- _Exercise goal_: Rewrite the records below, changing every "sidebar" to "side panel" and keeping everything else the same.

-=-=-

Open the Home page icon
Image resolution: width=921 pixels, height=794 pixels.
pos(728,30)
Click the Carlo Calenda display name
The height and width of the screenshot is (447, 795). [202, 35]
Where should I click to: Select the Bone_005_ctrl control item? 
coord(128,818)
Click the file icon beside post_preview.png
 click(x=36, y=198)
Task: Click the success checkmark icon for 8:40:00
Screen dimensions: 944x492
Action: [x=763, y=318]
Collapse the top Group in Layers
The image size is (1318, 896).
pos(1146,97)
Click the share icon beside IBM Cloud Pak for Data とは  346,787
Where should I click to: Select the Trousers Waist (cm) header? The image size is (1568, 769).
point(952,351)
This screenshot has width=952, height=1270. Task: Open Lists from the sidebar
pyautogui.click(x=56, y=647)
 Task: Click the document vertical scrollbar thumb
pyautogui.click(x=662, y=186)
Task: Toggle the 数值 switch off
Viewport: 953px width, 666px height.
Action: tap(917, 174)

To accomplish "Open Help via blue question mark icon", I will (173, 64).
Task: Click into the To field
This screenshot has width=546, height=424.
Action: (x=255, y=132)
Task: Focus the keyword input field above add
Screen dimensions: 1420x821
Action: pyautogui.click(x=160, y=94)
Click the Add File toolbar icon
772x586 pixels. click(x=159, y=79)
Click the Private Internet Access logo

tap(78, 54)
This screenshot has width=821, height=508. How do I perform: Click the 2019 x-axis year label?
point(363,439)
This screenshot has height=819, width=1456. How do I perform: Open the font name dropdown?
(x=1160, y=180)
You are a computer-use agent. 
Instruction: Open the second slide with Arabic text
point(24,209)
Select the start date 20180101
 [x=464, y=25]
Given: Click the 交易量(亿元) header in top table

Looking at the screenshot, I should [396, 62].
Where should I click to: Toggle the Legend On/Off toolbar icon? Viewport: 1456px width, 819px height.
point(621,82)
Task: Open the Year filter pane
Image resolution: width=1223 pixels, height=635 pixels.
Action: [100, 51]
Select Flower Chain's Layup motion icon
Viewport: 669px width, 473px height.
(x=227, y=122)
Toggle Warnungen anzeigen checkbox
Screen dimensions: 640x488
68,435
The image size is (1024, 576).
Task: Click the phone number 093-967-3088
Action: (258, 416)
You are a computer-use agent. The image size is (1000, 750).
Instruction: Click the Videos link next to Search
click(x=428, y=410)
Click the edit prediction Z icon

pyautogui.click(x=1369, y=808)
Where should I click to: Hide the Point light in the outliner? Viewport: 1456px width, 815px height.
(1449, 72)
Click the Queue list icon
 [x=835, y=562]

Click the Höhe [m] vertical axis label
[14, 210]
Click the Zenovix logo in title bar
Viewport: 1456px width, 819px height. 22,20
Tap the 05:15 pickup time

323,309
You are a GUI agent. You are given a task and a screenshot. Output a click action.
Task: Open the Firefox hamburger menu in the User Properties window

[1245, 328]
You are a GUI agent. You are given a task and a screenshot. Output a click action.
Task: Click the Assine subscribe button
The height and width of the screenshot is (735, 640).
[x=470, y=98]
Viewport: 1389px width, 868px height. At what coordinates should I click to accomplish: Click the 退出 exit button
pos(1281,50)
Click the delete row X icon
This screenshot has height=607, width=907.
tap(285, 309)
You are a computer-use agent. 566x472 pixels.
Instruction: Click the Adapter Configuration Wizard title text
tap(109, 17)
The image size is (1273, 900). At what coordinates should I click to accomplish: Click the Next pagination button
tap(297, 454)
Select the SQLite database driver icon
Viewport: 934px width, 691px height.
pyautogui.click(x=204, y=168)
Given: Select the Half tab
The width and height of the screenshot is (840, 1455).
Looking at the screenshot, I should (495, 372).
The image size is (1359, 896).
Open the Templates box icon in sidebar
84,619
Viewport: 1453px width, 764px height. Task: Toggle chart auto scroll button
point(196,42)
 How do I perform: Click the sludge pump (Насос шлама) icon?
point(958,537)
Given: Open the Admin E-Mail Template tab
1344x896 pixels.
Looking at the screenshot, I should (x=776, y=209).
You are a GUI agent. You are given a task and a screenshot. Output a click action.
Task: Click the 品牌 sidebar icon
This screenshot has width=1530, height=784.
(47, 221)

-=-=-

- _Output for this task_:
Open the Home page icon
Image resolution: width=921 pixels, height=794 pixels.
pos(728,30)
Click the Carlo Calenda display name
The height and width of the screenshot is (447, 795). [202, 35]
Where should I click to: Select the Bone_005_ctrl control item? 
coord(128,818)
Click the file icon beside post_preview.png
 click(x=36, y=198)
Task: Click the success checkmark icon for 8:40:00
Screen dimensions: 944x492
Action: [x=763, y=318]
Collapse the top Group in Layers
The image size is (1318, 896).
pos(1146,97)
Click the share icon beside IBM Cloud Pak for Data とは  346,787
Where should I click to: Select the Trousers Waist (cm) header? The image size is (1568, 769).
point(952,351)
This screenshot has width=952, height=1270. Task: Open Lists from the side panel
pyautogui.click(x=56, y=647)
 Task: Click the document vertical scrollbar thumb
pyautogui.click(x=662, y=186)
Task: Toggle the 数值 switch off
Viewport: 953px width, 666px height.
Action: tap(917, 174)

To accomplish "Open Help via blue question mark icon", I will (173, 64).
Task: Click into the To field
This screenshot has width=546, height=424.
Action: (x=255, y=132)
Task: Focus the keyword input field above add
Screen dimensions: 1420x821
Action: pyautogui.click(x=160, y=94)
Click the Add File toolbar icon
772x586 pixels. click(x=159, y=79)
Click the Private Internet Access logo

tap(78, 54)
This screenshot has width=821, height=508. How do I perform: Click the 2019 x-axis year label?
point(363,439)
This screenshot has height=819, width=1456. How do I perform: Open the font name dropdown?
(x=1160, y=180)
You are a computer-use agent. 
Instruction: Open the second slide with Arabic text
point(24,209)
Select the start date 20180101
 [x=464, y=25]
Given: Click the 交易量(亿元) header in top table

Looking at the screenshot, I should [396, 62].
Where should I click to: Toggle the Legend On/Off toolbar icon? Viewport: 1456px width, 819px height.
point(621,82)
Task: Open the Year filter pane
Image resolution: width=1223 pixels, height=635 pixels.
Action: [100, 51]
Select Flower Chain's Layup motion icon
Viewport: 669px width, 473px height.
(x=227, y=122)
Toggle Warnungen anzeigen checkbox
Screen dimensions: 640x488
68,435
The image size is (1024, 576).
Task: Click the phone number 093-967-3088
Action: (258, 416)
You are a computer-use agent. The image size is (1000, 750).
Instruction: Click the Videos link next to Search
click(x=428, y=410)
Click the edit prediction Z icon

pyautogui.click(x=1369, y=808)
Where should I click to: Hide the Point light in the outliner? Viewport: 1456px width, 815px height.
(1449, 72)
Click the Queue list icon
 [x=835, y=562]

Click the Höhe [m] vertical axis label
[14, 210]
Click the Zenovix logo in title bar
Viewport: 1456px width, 819px height. 22,20
Tap the 05:15 pickup time

323,309
You are a GUI agent. You are given a task and a screenshot. Output a click action.
Task: Open the Firefox hamburger menu in the User Properties window

[1245, 328]
You are a GUI agent. You are given a task and a screenshot. Output a click action.
Task: Click the Assine subscribe button
The height and width of the screenshot is (735, 640).
[x=470, y=98]
Viewport: 1389px width, 868px height. At what coordinates should I click to accomplish: Click the 退出 exit button
pos(1281,50)
Click the delete row X icon
This screenshot has height=607, width=907.
tap(285, 309)
You are a computer-use agent. 566x472 pixels.
Instruction: Click the Adapter Configuration Wizard title text
tap(109, 17)
The image size is (1273, 900). At what coordinates should I click to accomplish: Click the Next pagination button
tap(297, 454)
Select the SQLite database driver icon
Viewport: 934px width, 691px height.
pyautogui.click(x=204, y=168)
Given: Select the Half tab
The width and height of the screenshot is (840, 1455).
Looking at the screenshot, I should (495, 372).
The image size is (1359, 896).
Open the Templates box icon in side panel
84,619
Viewport: 1453px width, 764px height. Task: Toggle chart auto scroll button
point(196,42)
 How do I perform: Click the sludge pump (Насос шлама) icon?
point(958,537)
Given: Open the Admin E-Mail Template tab
1344x896 pixels.
Looking at the screenshot, I should (x=776, y=209).
You are a GUI agent. You are given a task and a screenshot. Output a click action.
Task: Click the 品牌 side panel icon
This screenshot has width=1530, height=784.
(47, 221)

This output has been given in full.